College News & Analysis

The PFF Preseason College Football All-Big 12 Team: Oklahoma QB Spencer Rattler headlines as the nation's top returning player

Norman, Oklahoma, USA; Oklahoma Sooners quarterback Spencer Rattler (7) runs for a touchdown against the Oklahoma State Cowboys at Gaylord Family-Oklahoma Memorial Stadium. Mandatory Credit: Bryan Terry/The Oklahoman via USA TODAY Sports

A locked-in college football schedule with no sudden changes. Tailgates with friends and family. Stadiums packed to the brim. Students storming the streets after a major upset win. It’s all coming soon — the college football landscape is returning to normal.

The 2021 college football season kicks off in just under two months, and what better way to prepare than by running through PFF’s preseason awards.
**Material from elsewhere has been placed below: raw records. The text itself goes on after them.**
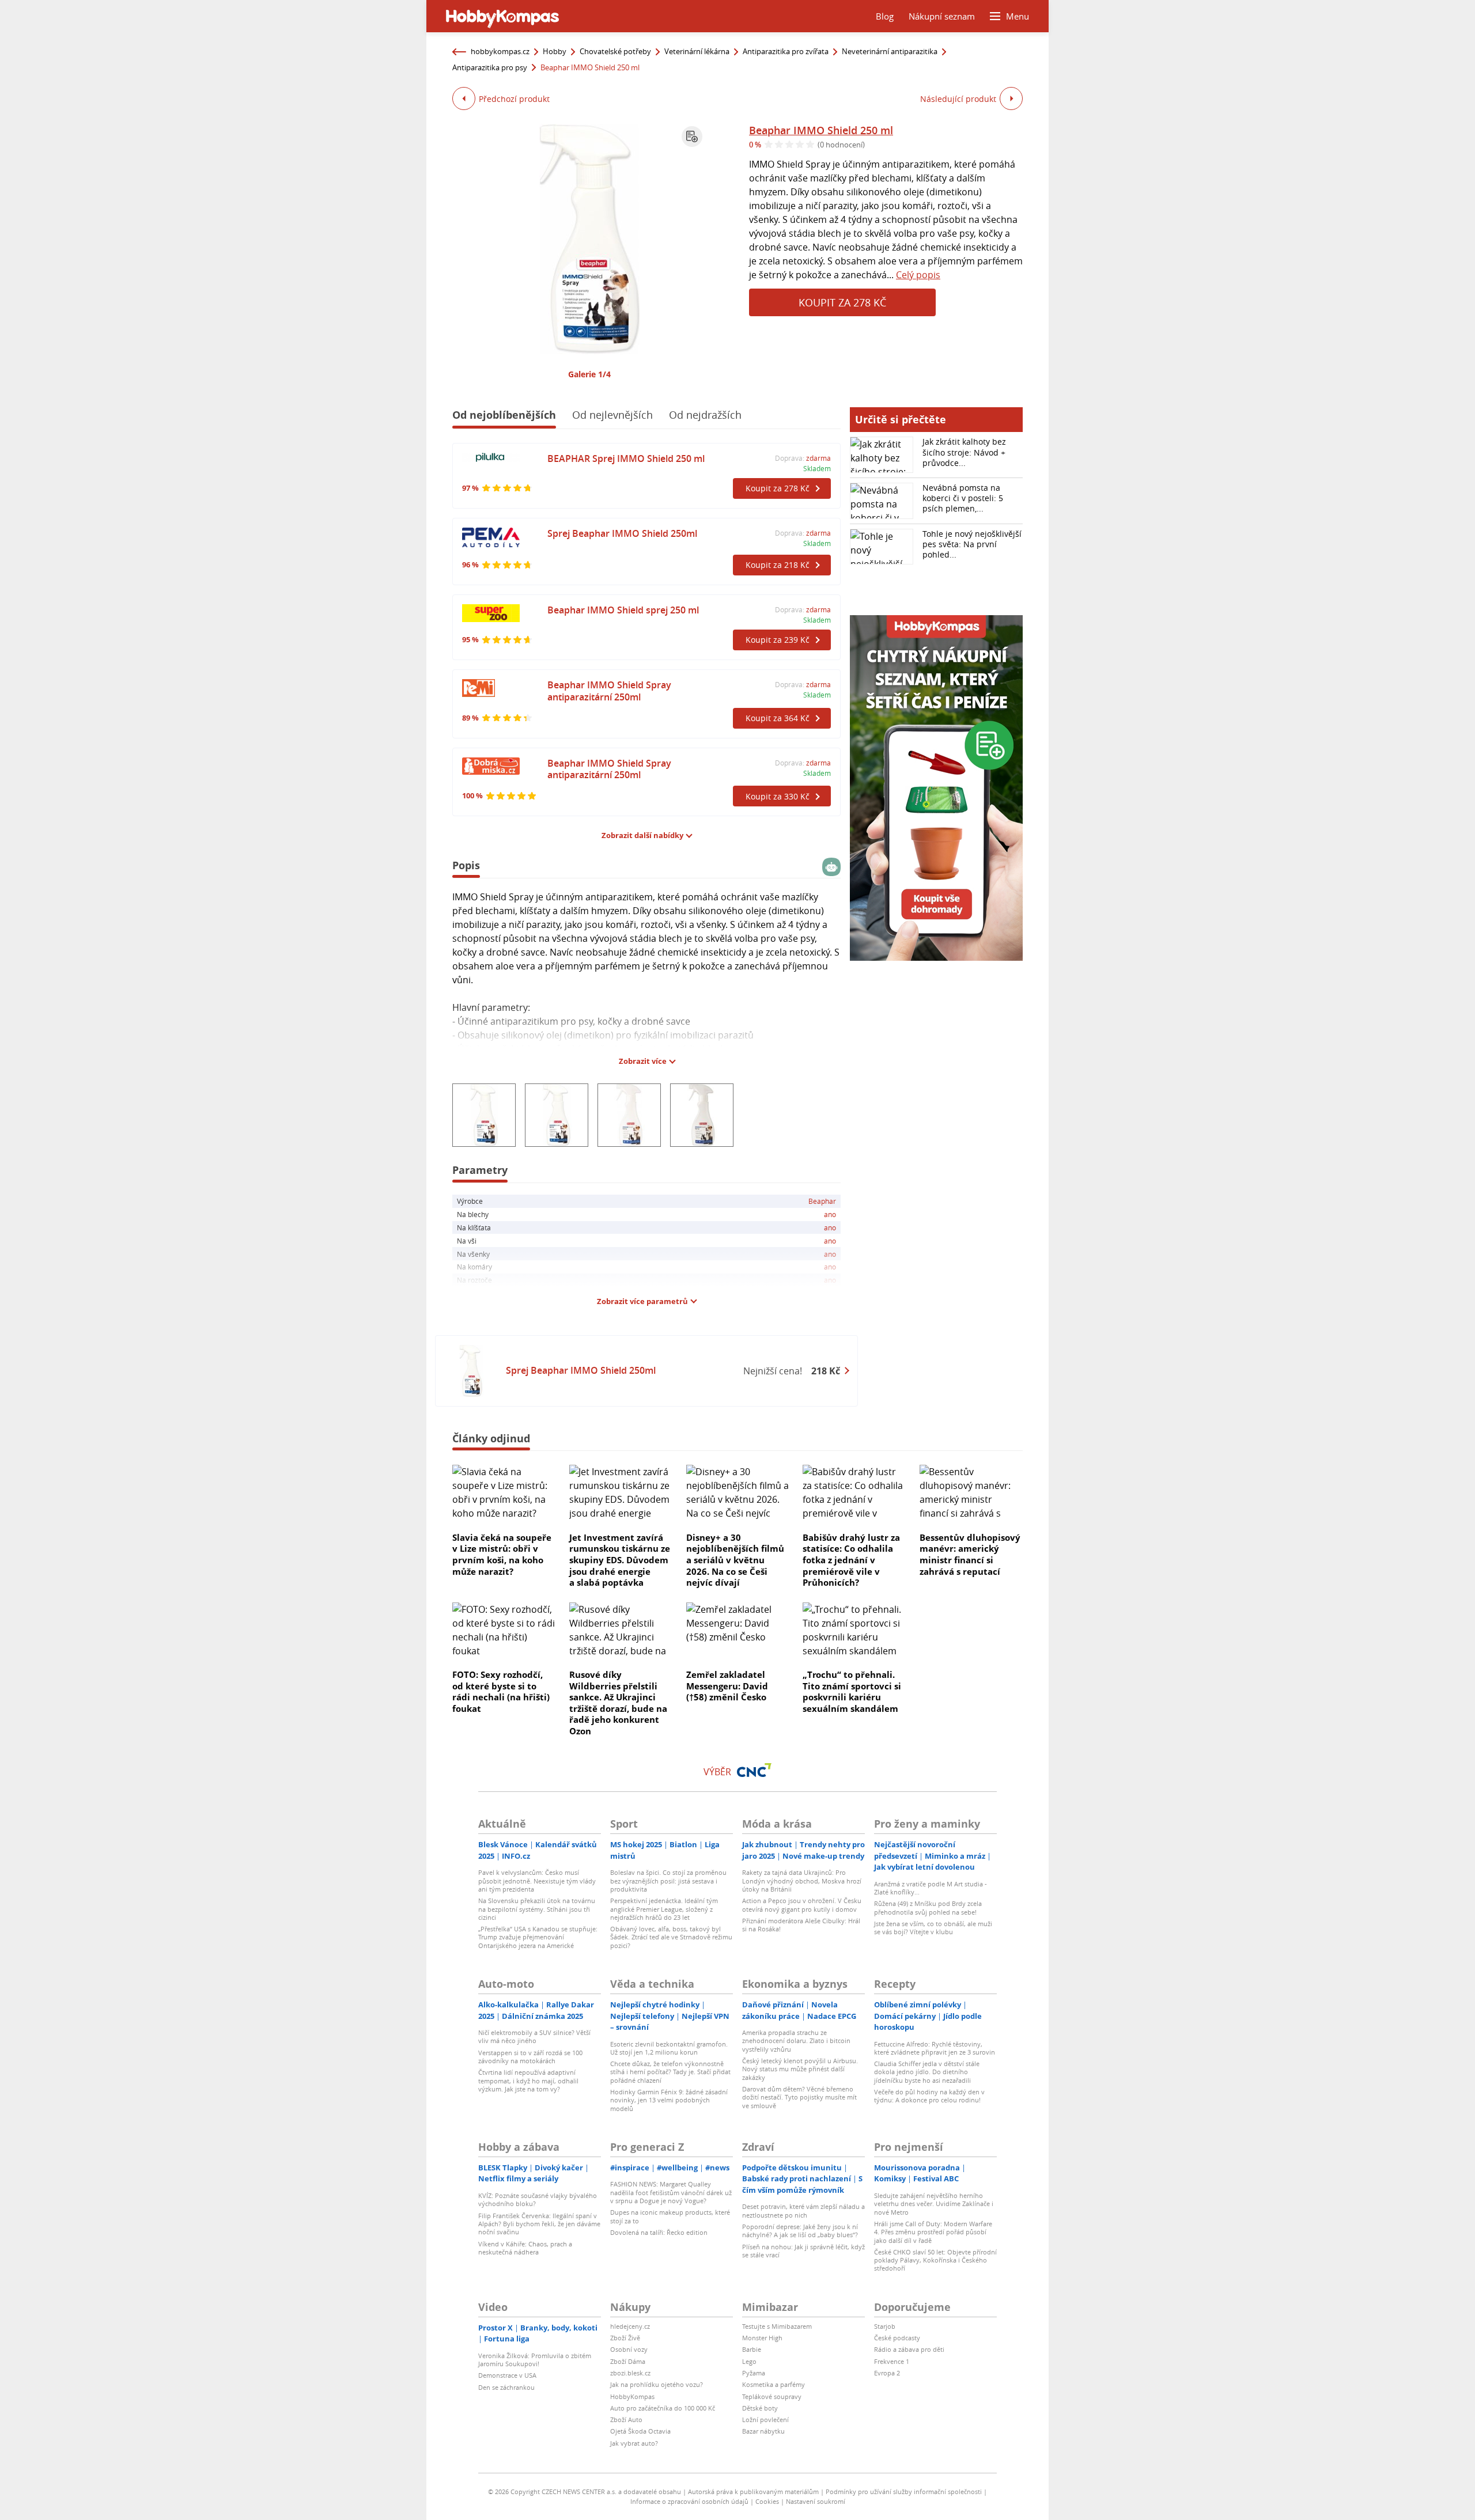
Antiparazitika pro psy (489, 67)
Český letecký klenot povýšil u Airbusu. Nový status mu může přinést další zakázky (800, 2069)
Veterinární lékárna (696, 51)
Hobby (554, 51)
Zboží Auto (626, 2419)
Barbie (751, 2349)
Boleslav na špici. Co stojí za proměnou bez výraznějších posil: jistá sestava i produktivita (668, 1880)
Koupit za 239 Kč (778, 639)
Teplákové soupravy (771, 2396)
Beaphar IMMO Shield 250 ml (821, 130)
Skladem (817, 468)
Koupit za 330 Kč (778, 796)
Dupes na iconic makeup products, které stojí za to (670, 2216)
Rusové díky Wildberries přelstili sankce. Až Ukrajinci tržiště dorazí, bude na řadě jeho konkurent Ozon (618, 1703)
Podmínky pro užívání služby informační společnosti (904, 2491)
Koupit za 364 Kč (778, 718)
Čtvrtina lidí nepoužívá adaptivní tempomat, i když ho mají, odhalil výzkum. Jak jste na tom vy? (528, 2080)
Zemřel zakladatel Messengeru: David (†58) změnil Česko (727, 1686)
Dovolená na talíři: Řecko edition (659, 2232)
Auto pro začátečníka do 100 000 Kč (662, 2408)
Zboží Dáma (627, 2361)
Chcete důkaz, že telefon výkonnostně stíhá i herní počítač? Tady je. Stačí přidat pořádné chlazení (670, 2072)
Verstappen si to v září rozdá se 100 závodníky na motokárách (530, 2056)
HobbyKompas (632, 2396)
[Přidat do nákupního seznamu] (692, 136)
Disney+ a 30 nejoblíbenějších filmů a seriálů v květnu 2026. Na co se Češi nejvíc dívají (735, 1560)
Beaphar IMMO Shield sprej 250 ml (623, 610)
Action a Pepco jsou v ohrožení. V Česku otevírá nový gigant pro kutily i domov (801, 1904)
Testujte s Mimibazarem (777, 2326)
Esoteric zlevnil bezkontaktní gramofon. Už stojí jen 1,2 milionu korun (669, 2048)
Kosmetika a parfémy (773, 2384)
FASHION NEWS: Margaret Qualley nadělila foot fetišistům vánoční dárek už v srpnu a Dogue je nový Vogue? (671, 2192)
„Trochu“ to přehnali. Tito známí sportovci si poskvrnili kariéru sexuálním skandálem (852, 1691)
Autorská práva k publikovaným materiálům (753, 2491)
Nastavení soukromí (815, 2501)
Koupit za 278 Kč (842, 302)
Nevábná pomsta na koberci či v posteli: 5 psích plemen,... (962, 498)
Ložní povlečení (765, 2419)
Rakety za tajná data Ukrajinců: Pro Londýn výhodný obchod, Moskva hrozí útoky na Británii (801, 1880)
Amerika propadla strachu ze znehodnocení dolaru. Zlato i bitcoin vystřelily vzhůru (796, 2040)
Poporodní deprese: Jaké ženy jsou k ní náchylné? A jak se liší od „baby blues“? (800, 2230)
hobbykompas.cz (500, 51)
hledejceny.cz (630, 2326)
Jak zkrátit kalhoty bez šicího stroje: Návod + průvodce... (964, 452)
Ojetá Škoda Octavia (640, 2431)
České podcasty (897, 2337)
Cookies (767, 2501)
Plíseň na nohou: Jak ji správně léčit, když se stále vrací (803, 2250)
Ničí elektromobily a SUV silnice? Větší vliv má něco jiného (534, 2036)
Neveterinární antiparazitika (889, 51)
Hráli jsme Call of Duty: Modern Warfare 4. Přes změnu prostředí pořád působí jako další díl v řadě (933, 2232)
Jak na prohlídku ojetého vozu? (656, 2384)
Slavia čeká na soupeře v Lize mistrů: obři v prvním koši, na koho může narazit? (501, 1554)
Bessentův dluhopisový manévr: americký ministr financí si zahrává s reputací (970, 1554)
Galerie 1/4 (589, 374)
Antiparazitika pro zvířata (786, 51)
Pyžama (753, 2373)
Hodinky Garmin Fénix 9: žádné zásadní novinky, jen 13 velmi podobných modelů (669, 2100)
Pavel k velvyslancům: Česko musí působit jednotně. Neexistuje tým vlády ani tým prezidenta (537, 1880)
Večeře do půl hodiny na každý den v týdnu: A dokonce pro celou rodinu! (929, 2095)
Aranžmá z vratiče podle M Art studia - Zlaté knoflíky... (930, 1887)
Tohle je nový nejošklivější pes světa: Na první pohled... (972, 544)
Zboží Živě (625, 2337)
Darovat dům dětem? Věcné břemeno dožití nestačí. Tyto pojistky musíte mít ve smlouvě (799, 2097)
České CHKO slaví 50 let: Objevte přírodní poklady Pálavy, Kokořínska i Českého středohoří (935, 2260)
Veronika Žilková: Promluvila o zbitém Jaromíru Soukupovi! (534, 2359)
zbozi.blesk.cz (630, 2373)
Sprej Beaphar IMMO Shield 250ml (622, 533)
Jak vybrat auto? (634, 2443)
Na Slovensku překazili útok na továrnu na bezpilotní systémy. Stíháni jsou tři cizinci (536, 1909)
The 600-page PFF College Football Magazine and PFF Preseason All-America Team dropped on Monday, and 10 all-conference teams will be hitting throughout the week.

Below is the PFF 2021 Preseason All-Big 12 Team. The side below was selected with the help of PFF grades and advanced statistics, which are now available to PFF’s CFB Premium Stats+ Subscribers.


First-Team: Spencer Rattler, Oklahoma

Rattler took over the OU starting job as a redshirt freshman last season, hoping to continue Oklahoma's run of dominance at the quarterback position under head coach Lincoln Riley. The 6-foot-1, 205-pound signal-caller lived up to expectations, earning a 92.5 mark that not only ranked fourth in the FBS but was also the best grade PFF has ever given to a true or redshirt freshman quarterback.

Rattler has a little bit of Texas Tech Patrick Mahomes in him, both stylistically and situationally. He has an ultra-quick, effortless release to pair with jaw-dropping arm talent and elite playmaking ability outside of structure. The Oklahoma quarterback produced a 91.3 passing grade and a 69.7% accurate-pass rate when creating off structure in 2020, both of which led all FBS passers. That passing grade beat out Joe Burrow for the best grade ever earned by a Power Five quarterback.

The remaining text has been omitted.